Among those busking around the city, some stars have even emerged. A number of MUNY performers have gone on to perform at prestigious venues such as Carnegie Hall and Lincoln Center. Possibly the most well-known of them is Alice Tan Ridley, a gospel singer who was featured on America’s Got Talent Season 5. Guitarist Kaki King also practiced long and hard on the subway before making it big, and even Robin Williams brought in some extra bucks as a mime outside the Museum of Modern Art while studying at Juilliard. Those who have already made it are even sometimes spotted around the New York subway. Recently performing artists include U2, Michael Bublé and Avril Lavigne.
These are some of the top locations to catch a live performance at subway stations. We’ve listed them by type of music or performance with the locations that you are more likely to find them. Just below is a list of the stations that always have performers, but there are many others that do host some of NYC’s best street performing talent.

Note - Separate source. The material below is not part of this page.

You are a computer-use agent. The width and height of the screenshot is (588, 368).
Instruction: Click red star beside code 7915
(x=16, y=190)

It’s not just popular music to be found in the subway station. Actually, the depth and breadth of the musical performances is great, from bluegrass, to mariachi or gospel and lots of jazz.
Alice Tan Ridley – Gospel and Soul. Now, you are unlikely to find Ms. Ridley performing in the subway system any longer now that she rose to new heights of fame due to her performances on America’s Got Talent, but we are adding a video of her to demonstrate what you just might stumble upon down below.

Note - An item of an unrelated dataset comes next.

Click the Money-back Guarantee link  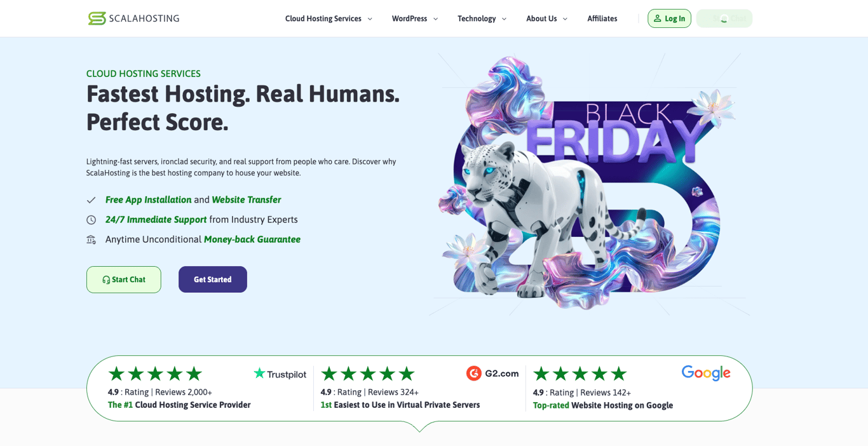point(252,240)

Muhamadou Salieu Suso – hails from Gambia and performs on a 21 string Kora (West African harp). Suso usually performs at Columbus Circle station.
StreetMule – Percussion, Didgeridoo, Cajon- All performed at the same time!
Performing weekly at subway stations around New York City. Frequent stations include: Atlantic Junction in Brooklyn, Penn Station, Times Square Mosaics (near the 1/9 Train) and Times Square (main space on the mezzanine).
Chango – a Mexican duo that wear wrestling masks while performing electronic music.
The Saw Lady – Natalia Paruz has spent over a decade bringing the rare art form of playing music on a carpenter’s saw (known as the Musical Saw or Singing Saw) to audiences around the world.
While locals are annoyed by these talented dancers, visitors to NYC generally find their performances pretty amazing. You will usually find these performances on the subways, particularly on express trains, which give these performers the time needed to complete their performances.